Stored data
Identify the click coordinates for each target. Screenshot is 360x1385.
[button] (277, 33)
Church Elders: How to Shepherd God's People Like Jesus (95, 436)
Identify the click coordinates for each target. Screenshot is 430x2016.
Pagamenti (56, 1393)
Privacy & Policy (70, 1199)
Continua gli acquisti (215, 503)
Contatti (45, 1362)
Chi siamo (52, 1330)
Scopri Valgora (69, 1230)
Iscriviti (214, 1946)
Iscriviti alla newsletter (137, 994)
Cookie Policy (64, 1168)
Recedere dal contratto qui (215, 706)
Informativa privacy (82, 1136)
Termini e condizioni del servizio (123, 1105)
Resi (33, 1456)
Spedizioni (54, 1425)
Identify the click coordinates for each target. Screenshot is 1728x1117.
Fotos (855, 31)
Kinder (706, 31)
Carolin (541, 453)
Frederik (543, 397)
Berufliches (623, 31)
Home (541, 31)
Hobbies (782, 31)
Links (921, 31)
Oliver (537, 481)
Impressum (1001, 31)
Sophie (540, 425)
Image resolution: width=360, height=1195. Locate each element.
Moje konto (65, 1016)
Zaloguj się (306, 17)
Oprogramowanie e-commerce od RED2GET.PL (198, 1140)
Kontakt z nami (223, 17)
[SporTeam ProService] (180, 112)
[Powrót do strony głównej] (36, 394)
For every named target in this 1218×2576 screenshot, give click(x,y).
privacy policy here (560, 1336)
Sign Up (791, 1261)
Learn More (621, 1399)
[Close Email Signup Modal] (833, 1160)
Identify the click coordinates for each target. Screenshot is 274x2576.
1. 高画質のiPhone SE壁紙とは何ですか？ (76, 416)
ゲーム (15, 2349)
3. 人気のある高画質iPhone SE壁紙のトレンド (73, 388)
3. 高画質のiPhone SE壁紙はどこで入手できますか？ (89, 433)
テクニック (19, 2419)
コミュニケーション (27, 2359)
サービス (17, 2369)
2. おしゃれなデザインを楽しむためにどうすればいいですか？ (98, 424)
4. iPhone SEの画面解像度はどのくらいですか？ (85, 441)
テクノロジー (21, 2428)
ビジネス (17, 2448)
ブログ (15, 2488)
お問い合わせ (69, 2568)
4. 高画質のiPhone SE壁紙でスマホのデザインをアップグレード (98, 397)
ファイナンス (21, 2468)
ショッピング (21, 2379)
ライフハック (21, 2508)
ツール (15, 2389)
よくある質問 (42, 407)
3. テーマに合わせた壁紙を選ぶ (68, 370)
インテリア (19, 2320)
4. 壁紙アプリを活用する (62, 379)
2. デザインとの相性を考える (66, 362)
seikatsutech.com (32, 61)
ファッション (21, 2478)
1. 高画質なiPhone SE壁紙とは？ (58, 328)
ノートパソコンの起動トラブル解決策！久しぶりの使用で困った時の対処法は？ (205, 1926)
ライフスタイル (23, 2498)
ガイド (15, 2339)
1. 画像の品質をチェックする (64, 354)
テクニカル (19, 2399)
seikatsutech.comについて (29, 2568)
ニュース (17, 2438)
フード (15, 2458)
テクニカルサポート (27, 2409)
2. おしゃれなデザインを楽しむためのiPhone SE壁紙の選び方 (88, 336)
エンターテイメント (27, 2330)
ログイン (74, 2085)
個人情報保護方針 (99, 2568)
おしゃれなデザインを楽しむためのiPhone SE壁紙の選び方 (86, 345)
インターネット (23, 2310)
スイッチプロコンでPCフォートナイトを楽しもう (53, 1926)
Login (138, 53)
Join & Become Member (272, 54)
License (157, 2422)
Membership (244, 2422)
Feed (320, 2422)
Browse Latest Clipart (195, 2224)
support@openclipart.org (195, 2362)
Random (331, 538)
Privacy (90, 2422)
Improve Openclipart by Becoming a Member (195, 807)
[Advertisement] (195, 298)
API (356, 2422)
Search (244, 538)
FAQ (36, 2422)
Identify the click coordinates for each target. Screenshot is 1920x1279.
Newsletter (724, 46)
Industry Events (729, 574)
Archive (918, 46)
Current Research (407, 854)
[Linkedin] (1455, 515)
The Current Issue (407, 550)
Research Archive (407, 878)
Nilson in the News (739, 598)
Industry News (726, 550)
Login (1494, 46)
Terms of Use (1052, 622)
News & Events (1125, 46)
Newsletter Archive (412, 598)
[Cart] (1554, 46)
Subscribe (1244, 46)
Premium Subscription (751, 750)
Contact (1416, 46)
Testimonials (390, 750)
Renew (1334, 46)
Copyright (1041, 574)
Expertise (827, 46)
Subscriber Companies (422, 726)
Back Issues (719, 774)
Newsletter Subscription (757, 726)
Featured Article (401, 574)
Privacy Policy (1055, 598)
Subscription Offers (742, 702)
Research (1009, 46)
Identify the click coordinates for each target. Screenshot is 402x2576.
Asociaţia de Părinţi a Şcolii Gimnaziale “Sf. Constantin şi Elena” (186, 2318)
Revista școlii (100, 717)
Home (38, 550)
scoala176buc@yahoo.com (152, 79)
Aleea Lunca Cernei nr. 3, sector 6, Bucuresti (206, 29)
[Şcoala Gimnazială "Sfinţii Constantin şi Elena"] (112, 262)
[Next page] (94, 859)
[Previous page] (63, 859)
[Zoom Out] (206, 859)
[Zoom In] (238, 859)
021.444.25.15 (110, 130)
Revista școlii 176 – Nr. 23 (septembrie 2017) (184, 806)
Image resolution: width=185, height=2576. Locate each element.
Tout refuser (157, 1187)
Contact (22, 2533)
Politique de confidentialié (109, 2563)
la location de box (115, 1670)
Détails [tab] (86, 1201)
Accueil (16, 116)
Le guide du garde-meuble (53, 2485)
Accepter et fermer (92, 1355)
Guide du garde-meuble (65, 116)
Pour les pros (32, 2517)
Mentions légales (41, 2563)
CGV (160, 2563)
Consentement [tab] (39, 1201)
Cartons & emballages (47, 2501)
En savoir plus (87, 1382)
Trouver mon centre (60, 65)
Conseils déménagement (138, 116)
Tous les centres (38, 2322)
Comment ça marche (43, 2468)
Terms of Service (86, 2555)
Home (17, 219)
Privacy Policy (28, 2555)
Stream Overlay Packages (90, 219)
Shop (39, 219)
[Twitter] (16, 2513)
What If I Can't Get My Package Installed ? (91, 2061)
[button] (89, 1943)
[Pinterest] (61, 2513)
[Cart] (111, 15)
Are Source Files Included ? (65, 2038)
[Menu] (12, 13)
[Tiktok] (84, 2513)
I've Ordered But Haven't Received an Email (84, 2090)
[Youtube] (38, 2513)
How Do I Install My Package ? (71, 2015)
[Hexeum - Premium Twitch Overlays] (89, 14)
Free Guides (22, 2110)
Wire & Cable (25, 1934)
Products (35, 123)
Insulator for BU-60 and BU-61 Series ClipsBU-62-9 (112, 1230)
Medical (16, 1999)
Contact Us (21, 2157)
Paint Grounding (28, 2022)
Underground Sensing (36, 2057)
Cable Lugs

(Task item) Only the lines above starting at the line that holds "ライフハック (21, 2508)" and ending at the line that holds "Privacy (90, 2422)" are to be repeated, exactly and in full.

(Solution to the exercise)
ライフハック (21, 2508)
ツール (15, 2389)
よくある質問 (42, 407)
3. テーマに合わせた壁紙を選ぶ (68, 370)
インテリア (19, 2320)
4. 壁紙アプリを活用する (62, 379)
2. デザインとの相性を考える (66, 362)
seikatsutech.com (32, 61)
ファッション (21, 2478)
1. 高画質なiPhone SE壁紙とは？ (58, 328)
ノートパソコンの起動トラブル解決策！久しぶりの使用で困った時の対処法は？ (205, 1926)
ライフスタイル (23, 2498)
ガイド (15, 2339)
1. 画像の品質をチェックする (64, 354)
テクニカル (19, 2399)
seikatsutech.comについて (29, 2568)
ニュース (17, 2438)
フード (15, 2458)
テクニカルサポート (27, 2409)
2. おしゃれなデザインを楽しむためのiPhone SE壁紙の選び方 (88, 336)
エンターテイメント (27, 2330)
ログイン (74, 2085)
個人情報保護方針 (99, 2568)
おしゃれなデザインを楽しむためのiPhone SE壁紙の選び方 (86, 345)
インターネット (23, 2310)
スイッチプロコンでPCフォートナイトを楽しもう (53, 1926)
Login (138, 53)
Join & Become Member (272, 54)
License (157, 2422)
Membership (244, 2422)
Feed (320, 2422)
Browse Latest Clipart (195, 2224)
support@openclipart.org (195, 2362)
Random (331, 538)
Privacy (90, 2422)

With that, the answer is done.